Several important services today are required by Commerce: 

  • Distribution network design: the evaluation of options today must enable customer success; while in the past the business objective has been cost management.
  • Inventory positioning: distributing the right inventories in the right locations and maintaining the right levels for “Flow” is a critical success factor.
  • Channel design and management: new methods are required for understanding how channels work and how partners integrate.
  • Cross-border movements: planning and managing product flows, along with accommodating changes, requires collaboration to achieve speed and customer needs.
  • Digital supply chains and process integration: conversions to digital methods facilitate speed and also improve collaboration, which is necessary for today’s Commerce.

Last, but far from least, is the strategic value of resource reallocation.  Re-thinking the executive agenda for capital investments, business priorities, and goal definition can often payoff even without new products or innovative new services.  With the value creation potential of Commerce, it is increasingly important to redefine the company strategies, and include supply chain along with others to maximize how the business competes.

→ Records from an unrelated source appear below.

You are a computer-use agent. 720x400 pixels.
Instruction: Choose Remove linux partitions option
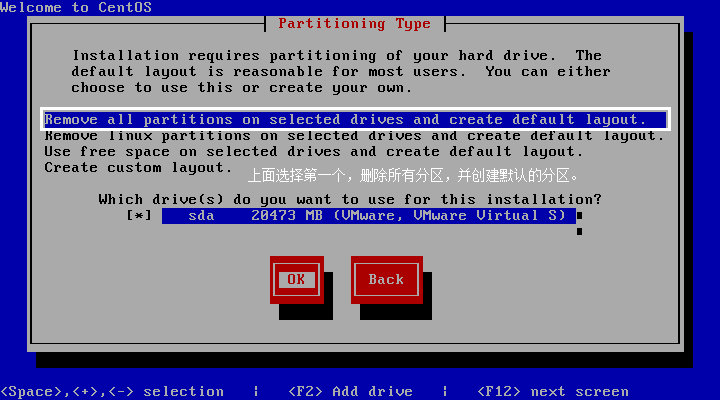pyautogui.click(x=354, y=136)
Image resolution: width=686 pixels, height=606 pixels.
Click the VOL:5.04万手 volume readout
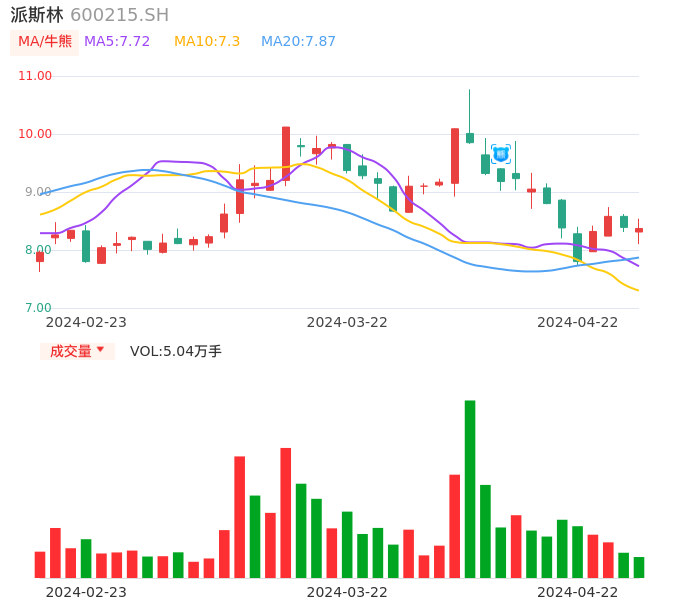tap(176, 351)
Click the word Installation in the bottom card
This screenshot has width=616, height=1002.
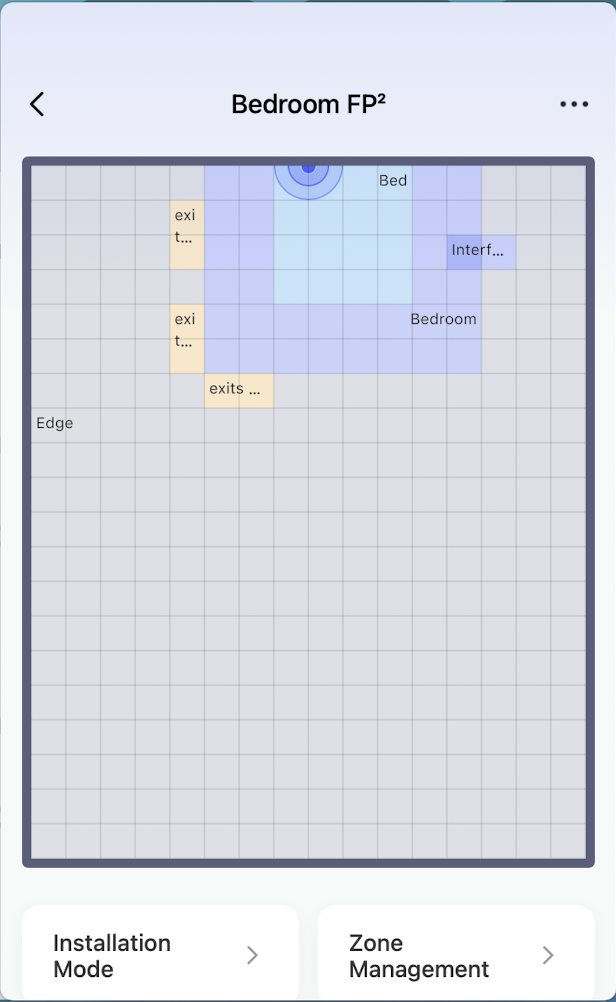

This discussion is intended to explain the value of Commerce in today’s world of business and why all supply chain leaders need to step up to get involved in your company’s customer programs.  Customer service is no longer the exclusive domain of sales and merchandising.  It has become a critical success factor as the world of online business transactions grows in many directions.

All businesses today must focus on Commerce in addition to Strategy, Logistics, and Technology.  The very survival of most companies is at stake.  The profitable growth of all companies is dependent on effective and fast supply chains in achieving customer success more than ever before, as well as the urgent understanding of Digital Commerce and its importance and value.